Existing data on the role of neopterin in the development of atherosclerosis are contradictory. Previous reports demonstrated increased plasma levels of neopterin in patients with carotid, cerebral, and coronary artery diseases and aortic aneurysm as the concentration of neopterin is positively correlated with the severity of coronary artery disease. 34 –36 Liao et al. in their study concluded that the level of serum neopterin is higher in patients with subclinical atherosclerosis. 37 In our study, we did not find a correlation between the level of neopterin and the thickness of intima-media of the common carotid artery. A potential explanation might lie in the prevalent mean level of IMT (0.7 ± 0.1) in all groups which is below the acceptable cutoff point for subclinical atherosclerosis of 0.9 mm [European Society of Hypertension (ESH)/European Society of Cardiology (ESC) Guideline 2013]. 38
Contrary to previous studies, a recent study, using both in vitro and in vivo experiments, has shown the atheroprotective effects of neopterin. Through suppression of macrophage foam cell formation and the migration and proliferation of vascular smooth muscle cells, high levels of neopterin expression in coronary lesions could be attributed to endogenous upregulation of neopterin to counteract the progression of atherosclerosis. 39
However, more studies in animals and humans are needed to clarify the exact role of neopterin—marker of immune system activation and oxidative stress or novel therapeutic target.
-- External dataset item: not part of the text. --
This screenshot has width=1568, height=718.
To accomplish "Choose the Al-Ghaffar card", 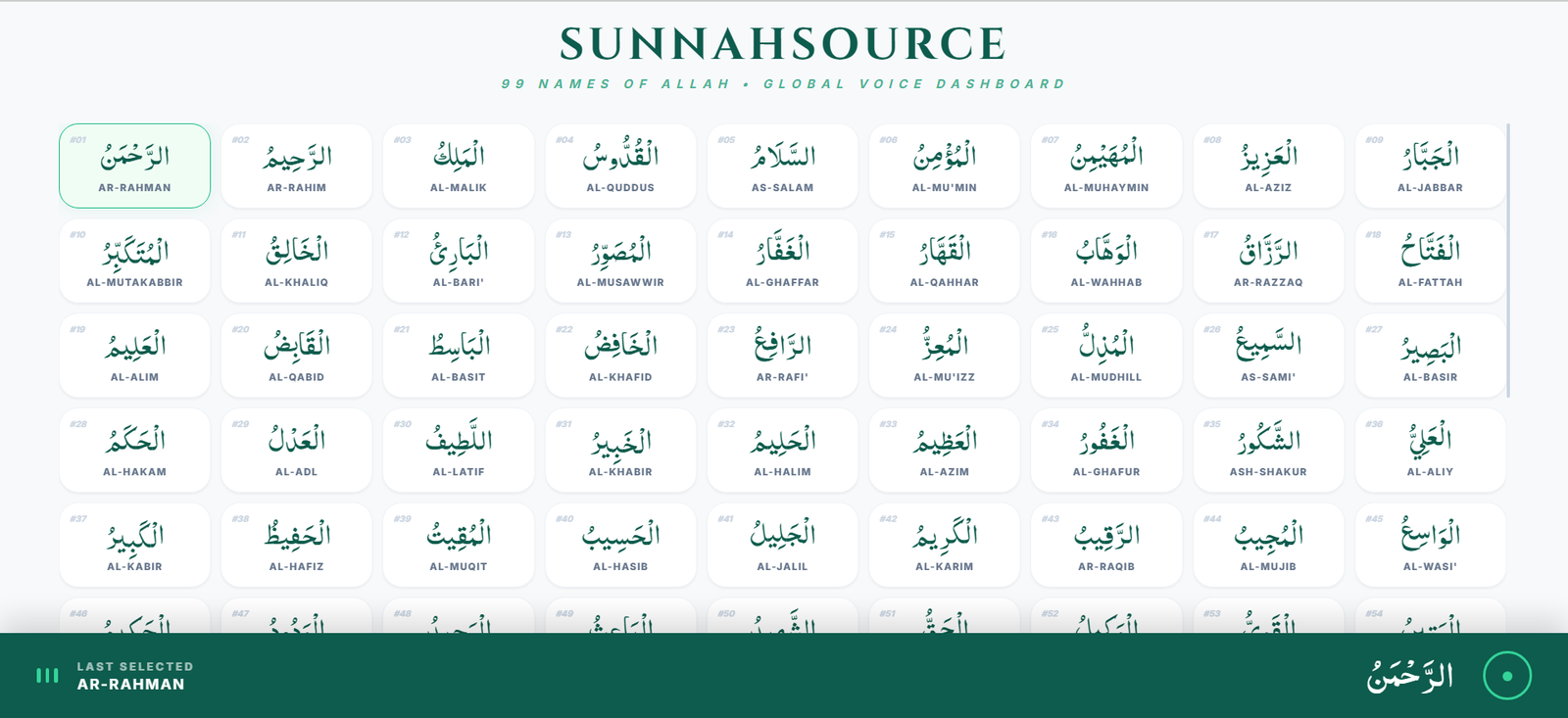I will click(x=782, y=261).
Limitations of our study include gender distribution, cross-sectional study design, small sizes of compared groups, which might have affected correlations and ROC analyses and the fact that part of our patients were on a treatment for hypertension and dyslipidemia.
Conclusion
This study shows that neopterin relates better to obesity indices rather than glycemic status in patients with early stages of carbohydrate disturbances. Further studies are needed to elucidate the biological mechanisms behind this finding/phenomenon and to assess whether prospective therapeutic applications of neopterin in diabetes and its complications are plausible.
Footnotes
Author Disclosure Statement
No conflicting financial interests exist.
Funding Information
The study was performed with the financial support of Medical University-Sofia, Bulgaria, project no. 8269/21.11.2018, contract D-124/2019.